Salah satu tantangan industri manufaktur adalah masalah pembiayaan. Ketika bicara pembiayaan, pikiran tertuju pada institusi keuangan seperti perbankan atau institusi non-bank lain.
Di negara luar, sebagai contoh, China memiliki China Development Bank yang berdiri pada Maret 1994. Bank ini menyediakan pembiayaan berorientasi pembangunan untuk proyek-proyek pemerintah prioritas nasional seperti infrastruktur, industri dasar, energi dan transportasi.
Kemudian, di Korea Selatan, mereka memiliki Korea Development Bank (KDB). Bank yang berdiri sejak 1954 ini membiayai dan mengelola proyek industri utama untuk meluaskan pengembangan industri dan ekonomi nasional Korea Selatan.
Berbeda di Indonesia, saat ini, jenis bank yang dikenal adalah bank sentral (BI), bank umum dan bank perkreditan rakyat. Indonesia tak memiliki bank khusus yang benar-benar beroperasi untuk pembiayaan industri. Skema pembiayaan masih mengacu pada skema konvensional.
Perbankan umum berhati-hati melakukan pembiayaan industri. Pertimbangannya, hasil industri baru terlihat dalam jangka panjang.

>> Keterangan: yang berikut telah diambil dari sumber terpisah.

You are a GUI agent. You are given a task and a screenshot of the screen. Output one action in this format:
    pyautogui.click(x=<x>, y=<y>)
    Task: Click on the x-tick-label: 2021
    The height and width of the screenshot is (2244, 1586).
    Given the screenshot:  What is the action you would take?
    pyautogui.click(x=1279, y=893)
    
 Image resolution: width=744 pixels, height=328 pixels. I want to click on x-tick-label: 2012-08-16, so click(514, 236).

Return of investment (RoI) dianggap lebih lama sehingga perbankan lebih memilih pembiayaan kepada sektor ritel.
Alasan lain, pembiayaan pada sektor ini sangat besar dengan pertimbangan resiko kredit macet.
Ironisnya, ketika perbankan saat ini kelebihan likuiditas, pengusaha tekstil justru kesulitan mendapatkan pinjaman.
Ketua Umum Ikatan Ahli Tekstil Seluruh Indonesia (IKATSI) Suharno Rusdi kepada Bisnis mengatakan pihak perbankan mungkin masih sangat berhati-hati dan mencermati keadaan pandemi sekarang.
Sebaliknya, pengusaha sektor riil tentu merasa keberatan dengan skema konvensional, terlebih suku bunga mengikuti BI Rate yang sewaktu-waktu naik--yang akan diikuti bank-bank umum.
Idealnya, pengusaha sektor riil butuh pembiayaan jangka panjang dengan tingkat bunga rendah.